On the other hand, some of India’s China experts and former diplomats stress the need to dial down tensions, help China find the middle path through diplomacy and negotiation, and enable Beijing to step back and uphold the rules-based system. China-watcher Kondapalli wants his country “to pursue a policy of mediation between China and the Southeast Asian countries for regional security.” Others caution against unnecessarily antagonizing or provoking China. Says former Foreign Secretary Kanwal Sibal: “China’s land threat to India and the strengthening of the China-Pakistan axis are much more serious for us than its maritime claims.” For retired Commodore C. Uday Bhaskar, an angry or petulant China that turns its back on mediation or international arbitration, and lashes out at its weaker neighbors is not a desirable outcome. He thinks that “India has more to lose than gain by ratcheting up tensions especially at a time when the Chinese could be probably be feeling hemmed in and isolated,” because “India after all does have vital interests in maintaining a peaceful and stable relationship with China given the extent of trade links, disparity in economic standing, existing border disputes, etc.” Having said that, nearly everyone wonders if the region’s future will be defined by adherence to international laws and norms or whether it will be determined by money and might.
The Hague ruling marks a definitive moment in the evolution of maritime law and Asia’s geopolitical order. The court case is over, but the dispute is not. The South China Sea, through which more than $5.3 trillion of maritime trade passes each year, is now the arena of a geopolitical poker game that will determine the future of regional order: Pax Sinica or Pax Americana. Washington seems as determined to preserve the U.S.-led liberal international order as Beijing is to change and modify it.

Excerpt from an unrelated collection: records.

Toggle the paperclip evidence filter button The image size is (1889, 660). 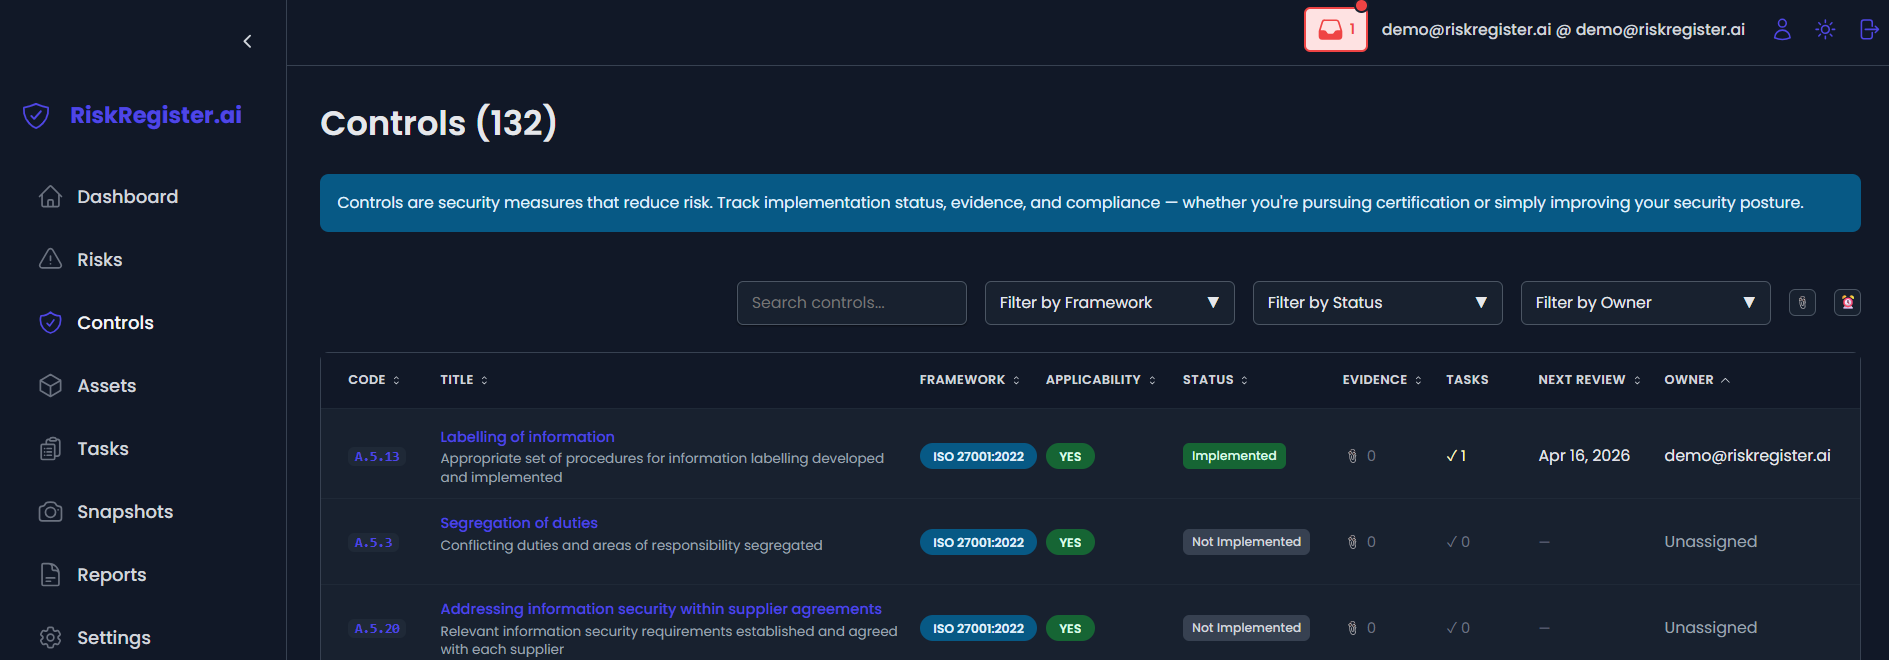tap(1802, 302)
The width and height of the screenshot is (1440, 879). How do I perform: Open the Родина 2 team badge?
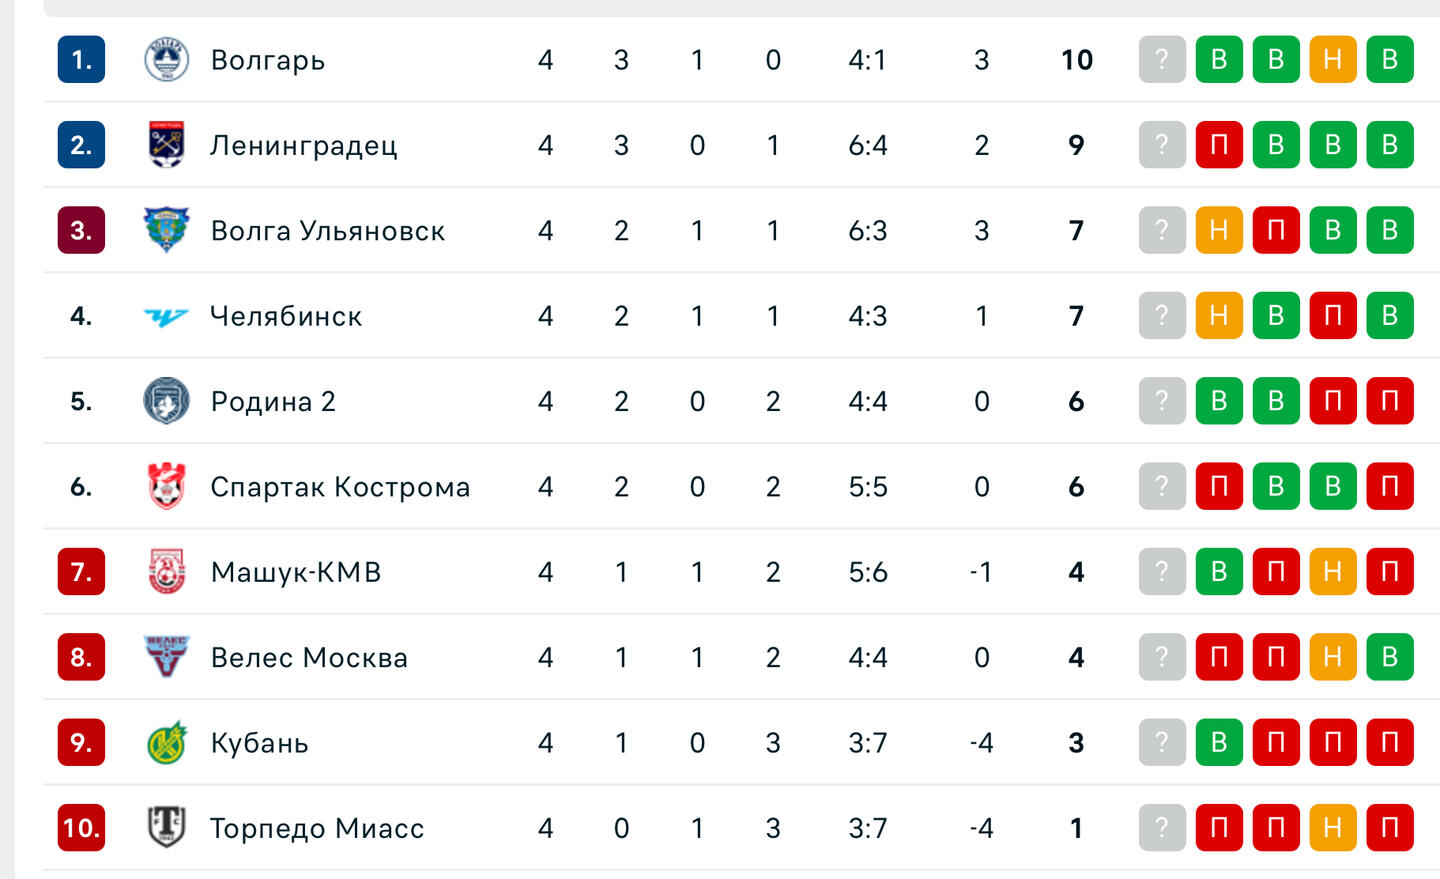(x=166, y=401)
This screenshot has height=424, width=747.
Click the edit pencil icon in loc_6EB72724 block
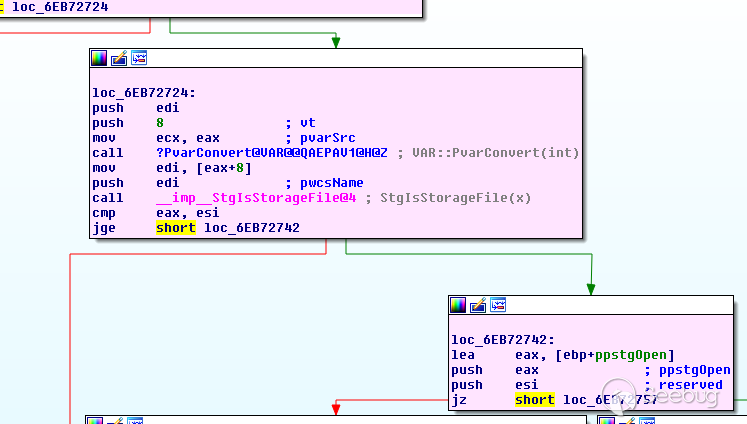[119, 58]
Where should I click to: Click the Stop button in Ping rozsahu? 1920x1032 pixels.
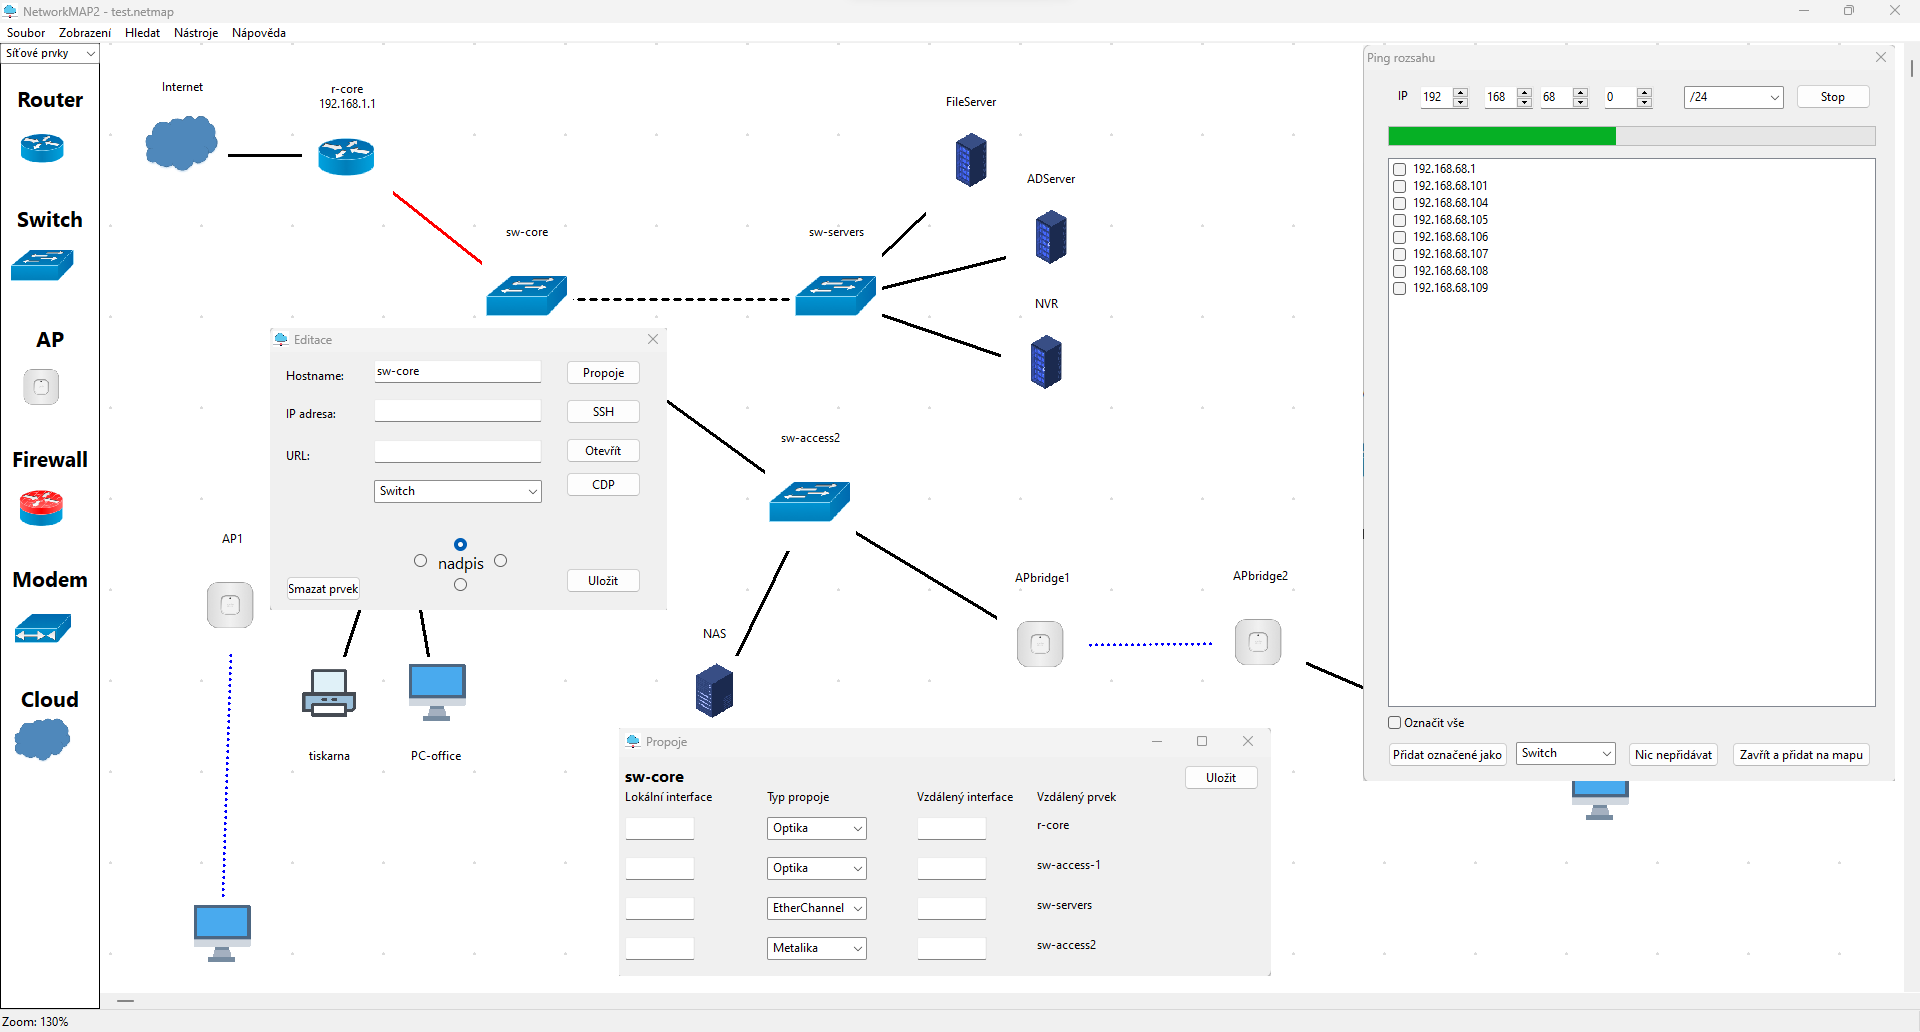pos(1832,96)

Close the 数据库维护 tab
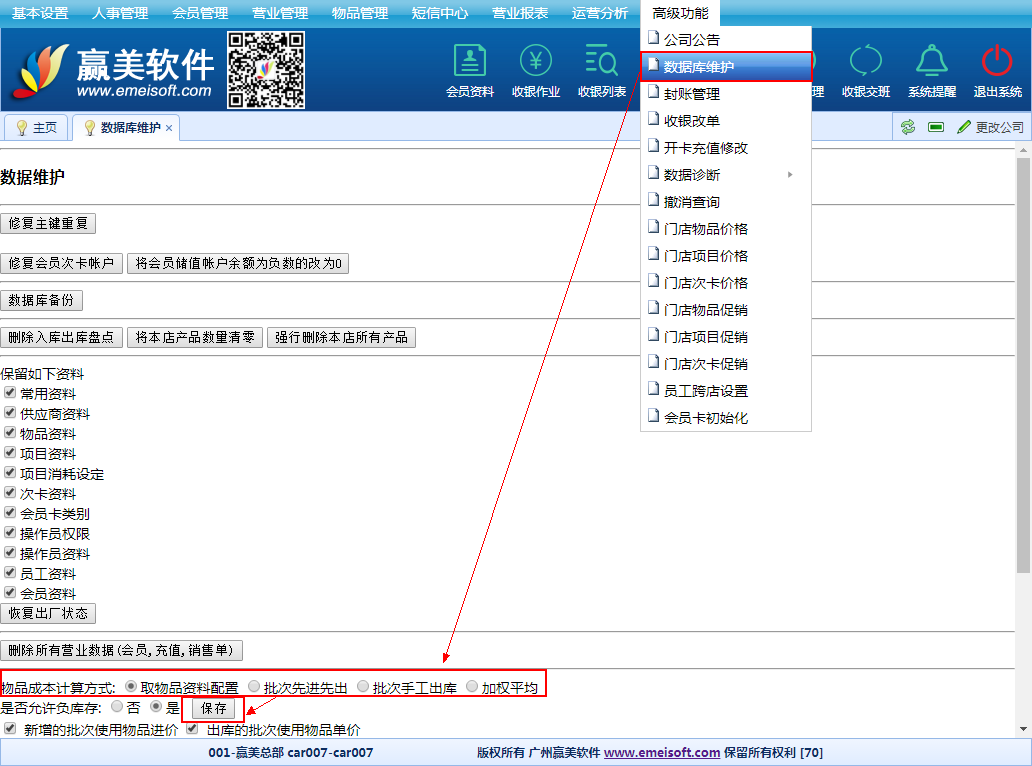click(169, 128)
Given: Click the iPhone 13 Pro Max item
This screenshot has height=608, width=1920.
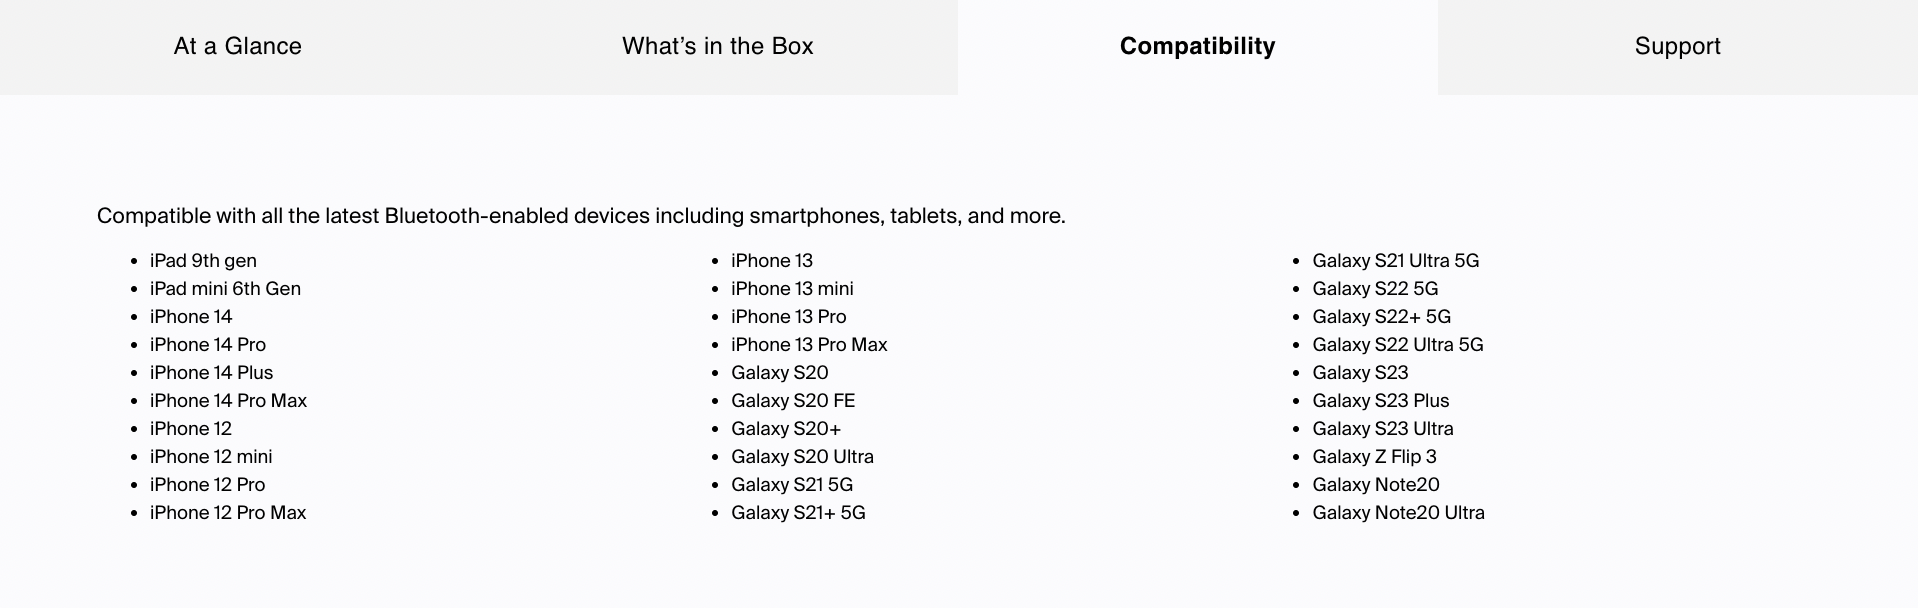Looking at the screenshot, I should click(809, 345).
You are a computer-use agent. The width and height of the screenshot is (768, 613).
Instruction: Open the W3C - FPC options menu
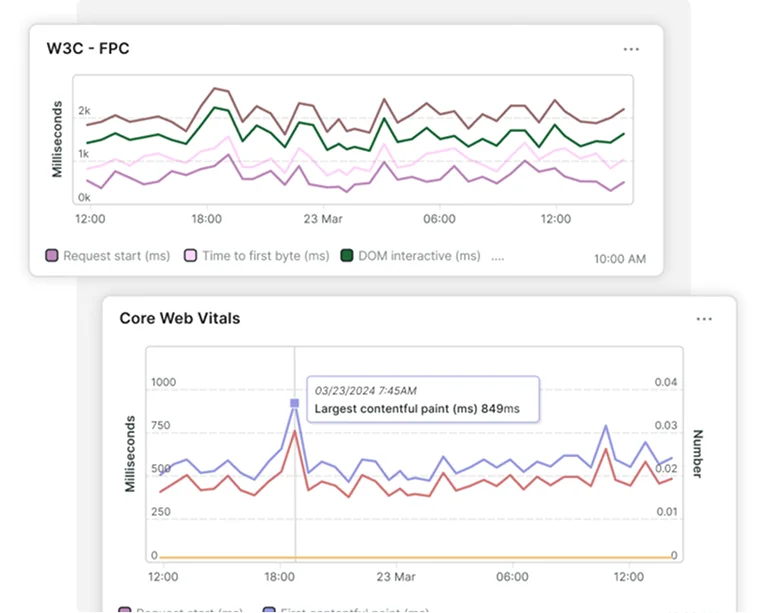pos(631,49)
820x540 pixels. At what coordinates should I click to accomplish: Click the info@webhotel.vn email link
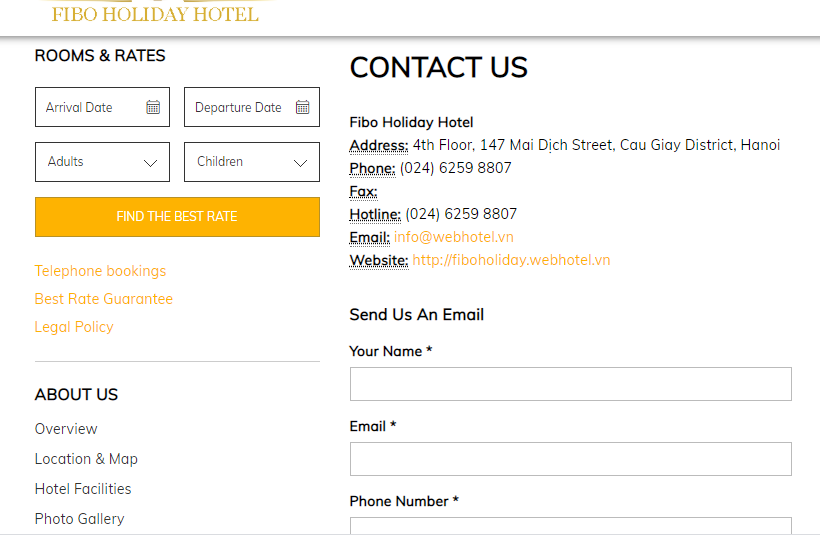coord(453,237)
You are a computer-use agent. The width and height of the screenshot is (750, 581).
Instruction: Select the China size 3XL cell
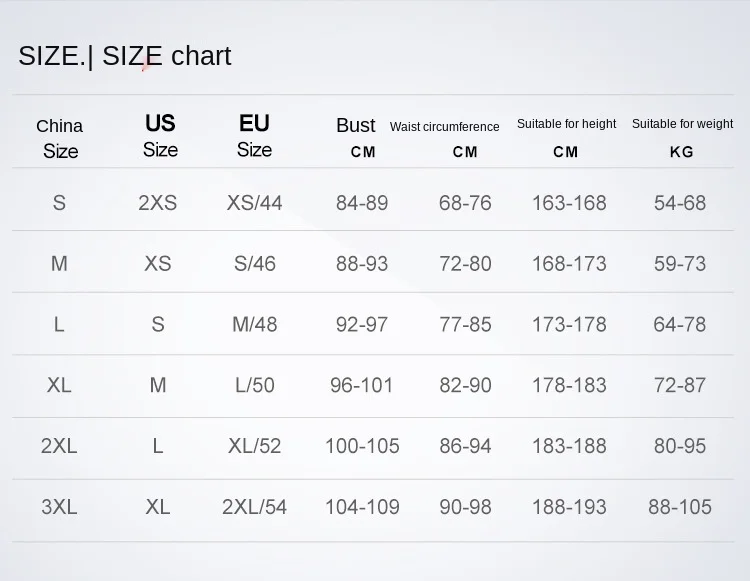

The PCA ruling forces China to decide what kind of a power it aspires to be—one that upholds existing laws and norms or one that flouts them in naked pursuit of power, territory, and hegemony. Whether a major power becomes a great power or not is also determined by the reactions or acquiescence of others. The support of Gambia, Sudan, Pakistan, Laos, or Cambodia will definitely not make China a great power. So, the choice is clear: Beijing can either dial down tensions or double down on its disputes. China’s choices will shape Asia’s future. Should Beijing adopt a moderate foreign policy course and re-commit itself to international law and norms, the Asian security environment will improve. All Asian countries want to benefit from economic ties with China, but none want the return of a Sino-centric tributary order.
Faced with an aggressive China, Asia’s major maritime and democratic powers—India, Japan, and Australia—will work in a more synchronized manner in a quadrilateral grouping with the United States. They will be backed by middle powers (South Korea, Vietnam, the Philippines, Malaysia, and Indonesia) which are increasingly worried about Chinese maritime behavior. They will cooperate closely with each other to promote and defend a rules-based order that does not advantage big and powerful nations at the expense of small and weak states. Over time, various bilateral, trilateral (such as Japan-Vietnam-the Philippines, the United States-Japan-India, Australia-Indonesia-India, India-Japan-Vietnam), and informal multilateral efforts to constrain China could coalesce into a maritime coalition or the “Indo-Pacific Maritime Partnership” (an “Asian NATO” by another name). If the Chinese dragon is seen as running rampant in lands and seas around India, a weak Indian tilt toward the United States would turn into a firm alignment against China.